Work task:
Begin at the line containing "Given: Click the Quantidade calculator icon" in the entries below and end at the line containing "Task: Click the status"; transcribe that range exactly and nothing outside it.

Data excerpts
====

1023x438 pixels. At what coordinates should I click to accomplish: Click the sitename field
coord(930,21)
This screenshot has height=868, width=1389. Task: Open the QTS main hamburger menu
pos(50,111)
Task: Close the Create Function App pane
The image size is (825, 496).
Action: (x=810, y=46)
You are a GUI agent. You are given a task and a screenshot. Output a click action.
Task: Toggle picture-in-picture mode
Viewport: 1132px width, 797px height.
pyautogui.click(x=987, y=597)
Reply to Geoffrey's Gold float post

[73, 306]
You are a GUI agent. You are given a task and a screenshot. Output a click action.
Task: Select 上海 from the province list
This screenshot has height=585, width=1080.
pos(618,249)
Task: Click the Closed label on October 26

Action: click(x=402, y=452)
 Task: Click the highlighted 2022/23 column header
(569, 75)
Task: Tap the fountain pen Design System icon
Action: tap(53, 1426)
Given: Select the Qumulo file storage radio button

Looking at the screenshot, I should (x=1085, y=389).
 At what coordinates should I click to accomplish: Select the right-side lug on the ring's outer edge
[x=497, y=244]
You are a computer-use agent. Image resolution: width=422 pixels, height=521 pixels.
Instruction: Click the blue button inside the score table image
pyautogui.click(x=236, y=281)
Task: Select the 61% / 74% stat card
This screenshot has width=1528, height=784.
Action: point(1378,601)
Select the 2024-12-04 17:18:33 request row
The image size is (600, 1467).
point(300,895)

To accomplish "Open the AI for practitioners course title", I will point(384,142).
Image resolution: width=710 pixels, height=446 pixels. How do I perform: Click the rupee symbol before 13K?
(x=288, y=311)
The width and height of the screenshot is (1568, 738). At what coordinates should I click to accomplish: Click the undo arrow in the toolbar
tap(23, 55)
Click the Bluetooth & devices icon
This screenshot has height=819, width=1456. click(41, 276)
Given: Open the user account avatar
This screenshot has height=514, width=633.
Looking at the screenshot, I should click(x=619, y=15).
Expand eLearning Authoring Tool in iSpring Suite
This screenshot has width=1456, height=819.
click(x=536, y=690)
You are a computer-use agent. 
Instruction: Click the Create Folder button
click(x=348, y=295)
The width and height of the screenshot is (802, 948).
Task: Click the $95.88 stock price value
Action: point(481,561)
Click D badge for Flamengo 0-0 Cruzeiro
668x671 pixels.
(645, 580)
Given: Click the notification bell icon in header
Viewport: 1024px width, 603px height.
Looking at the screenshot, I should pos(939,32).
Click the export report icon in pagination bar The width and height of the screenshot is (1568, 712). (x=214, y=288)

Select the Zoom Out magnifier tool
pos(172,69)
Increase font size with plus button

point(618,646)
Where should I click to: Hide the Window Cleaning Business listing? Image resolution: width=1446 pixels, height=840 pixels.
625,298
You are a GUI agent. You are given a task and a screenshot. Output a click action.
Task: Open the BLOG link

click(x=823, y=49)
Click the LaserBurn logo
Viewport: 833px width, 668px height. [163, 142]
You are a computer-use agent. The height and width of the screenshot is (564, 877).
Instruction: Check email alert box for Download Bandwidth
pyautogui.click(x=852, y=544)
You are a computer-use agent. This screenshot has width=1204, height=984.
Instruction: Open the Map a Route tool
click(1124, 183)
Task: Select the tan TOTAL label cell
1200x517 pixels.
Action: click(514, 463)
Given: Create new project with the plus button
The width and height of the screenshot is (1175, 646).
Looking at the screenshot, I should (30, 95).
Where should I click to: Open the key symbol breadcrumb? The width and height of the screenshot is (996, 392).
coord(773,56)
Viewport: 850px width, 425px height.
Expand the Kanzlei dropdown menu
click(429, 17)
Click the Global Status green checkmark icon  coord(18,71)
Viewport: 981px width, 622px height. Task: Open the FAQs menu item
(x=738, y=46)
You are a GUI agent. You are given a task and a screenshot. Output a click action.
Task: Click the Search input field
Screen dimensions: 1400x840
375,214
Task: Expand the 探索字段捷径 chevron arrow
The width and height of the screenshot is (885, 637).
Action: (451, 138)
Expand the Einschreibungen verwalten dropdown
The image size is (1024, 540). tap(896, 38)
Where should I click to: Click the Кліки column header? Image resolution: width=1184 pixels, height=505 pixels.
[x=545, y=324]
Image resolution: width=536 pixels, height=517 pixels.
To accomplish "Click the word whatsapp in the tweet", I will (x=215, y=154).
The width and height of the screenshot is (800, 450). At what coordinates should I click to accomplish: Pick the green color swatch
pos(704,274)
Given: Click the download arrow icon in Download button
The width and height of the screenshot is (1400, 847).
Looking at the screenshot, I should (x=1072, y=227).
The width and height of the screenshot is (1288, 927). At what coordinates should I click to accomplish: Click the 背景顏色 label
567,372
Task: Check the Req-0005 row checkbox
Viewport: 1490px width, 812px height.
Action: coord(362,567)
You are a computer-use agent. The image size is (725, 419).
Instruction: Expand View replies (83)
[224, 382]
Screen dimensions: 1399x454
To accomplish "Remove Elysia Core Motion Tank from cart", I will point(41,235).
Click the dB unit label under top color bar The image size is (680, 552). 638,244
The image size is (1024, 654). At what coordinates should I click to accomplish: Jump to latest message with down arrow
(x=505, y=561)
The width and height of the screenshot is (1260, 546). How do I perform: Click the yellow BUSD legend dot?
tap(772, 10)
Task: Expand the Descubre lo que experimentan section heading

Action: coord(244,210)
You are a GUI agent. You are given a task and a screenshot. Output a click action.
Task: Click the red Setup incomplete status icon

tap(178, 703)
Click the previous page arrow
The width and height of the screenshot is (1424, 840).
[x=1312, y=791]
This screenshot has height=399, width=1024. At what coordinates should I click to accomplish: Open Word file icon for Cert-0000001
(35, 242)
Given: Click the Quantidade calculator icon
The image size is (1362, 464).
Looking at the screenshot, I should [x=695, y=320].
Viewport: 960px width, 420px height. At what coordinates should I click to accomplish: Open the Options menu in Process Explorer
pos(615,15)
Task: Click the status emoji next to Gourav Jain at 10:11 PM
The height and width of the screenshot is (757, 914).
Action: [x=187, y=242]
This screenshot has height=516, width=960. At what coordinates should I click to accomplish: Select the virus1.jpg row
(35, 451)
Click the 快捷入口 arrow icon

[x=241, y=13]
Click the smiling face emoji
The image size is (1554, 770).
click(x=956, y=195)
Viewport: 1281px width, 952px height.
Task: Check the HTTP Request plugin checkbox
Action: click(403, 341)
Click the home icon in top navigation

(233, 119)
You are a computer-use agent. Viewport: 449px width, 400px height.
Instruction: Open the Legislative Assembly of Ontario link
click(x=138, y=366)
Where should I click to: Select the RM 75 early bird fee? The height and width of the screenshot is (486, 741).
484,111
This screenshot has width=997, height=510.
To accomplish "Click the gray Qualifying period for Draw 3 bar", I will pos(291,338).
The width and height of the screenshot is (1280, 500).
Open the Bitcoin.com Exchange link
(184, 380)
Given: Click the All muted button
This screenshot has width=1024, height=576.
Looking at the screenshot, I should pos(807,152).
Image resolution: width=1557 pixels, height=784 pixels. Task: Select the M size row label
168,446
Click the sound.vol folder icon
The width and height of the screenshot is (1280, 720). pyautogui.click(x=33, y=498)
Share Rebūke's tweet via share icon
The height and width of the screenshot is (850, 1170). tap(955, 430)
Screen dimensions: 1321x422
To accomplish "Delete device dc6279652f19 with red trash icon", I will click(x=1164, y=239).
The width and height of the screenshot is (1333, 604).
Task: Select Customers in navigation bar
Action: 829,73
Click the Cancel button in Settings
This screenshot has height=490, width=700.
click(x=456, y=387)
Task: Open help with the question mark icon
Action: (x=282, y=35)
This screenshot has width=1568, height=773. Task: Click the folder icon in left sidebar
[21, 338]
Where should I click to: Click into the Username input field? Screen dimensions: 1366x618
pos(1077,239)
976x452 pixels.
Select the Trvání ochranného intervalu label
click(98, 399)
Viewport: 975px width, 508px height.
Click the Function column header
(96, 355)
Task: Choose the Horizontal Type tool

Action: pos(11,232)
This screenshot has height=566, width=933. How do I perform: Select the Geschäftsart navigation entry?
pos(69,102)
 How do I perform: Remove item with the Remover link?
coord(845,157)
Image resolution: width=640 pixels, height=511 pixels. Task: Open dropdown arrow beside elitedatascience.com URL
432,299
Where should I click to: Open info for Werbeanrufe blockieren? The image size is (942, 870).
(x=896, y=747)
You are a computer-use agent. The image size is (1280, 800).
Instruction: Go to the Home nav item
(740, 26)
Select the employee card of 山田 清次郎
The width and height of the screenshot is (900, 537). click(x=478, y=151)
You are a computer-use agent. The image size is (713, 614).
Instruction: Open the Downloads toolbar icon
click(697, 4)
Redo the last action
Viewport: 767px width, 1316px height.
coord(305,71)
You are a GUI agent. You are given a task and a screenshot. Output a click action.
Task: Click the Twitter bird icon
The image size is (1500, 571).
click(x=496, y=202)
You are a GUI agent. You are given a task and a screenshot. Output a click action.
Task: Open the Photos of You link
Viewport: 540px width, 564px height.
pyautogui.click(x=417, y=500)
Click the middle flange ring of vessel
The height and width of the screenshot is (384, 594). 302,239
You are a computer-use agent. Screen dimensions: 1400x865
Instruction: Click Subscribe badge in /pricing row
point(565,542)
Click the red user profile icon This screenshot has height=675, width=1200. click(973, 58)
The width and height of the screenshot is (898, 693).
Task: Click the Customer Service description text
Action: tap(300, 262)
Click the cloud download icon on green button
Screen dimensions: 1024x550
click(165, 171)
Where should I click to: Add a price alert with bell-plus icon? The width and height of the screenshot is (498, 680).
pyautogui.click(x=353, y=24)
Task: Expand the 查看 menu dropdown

====

Exercise answer:
Given: Click the Quantidade calculator icon
The image size is (1362, 464).
Looking at the screenshot, I should [x=695, y=320].
Viewport: 960px width, 420px height. At what coordinates should I click to accomplish: Open the Options menu in Process Explorer
pos(615,15)
Task: Click the status emoji next to Gourav Jain at 10:11 PM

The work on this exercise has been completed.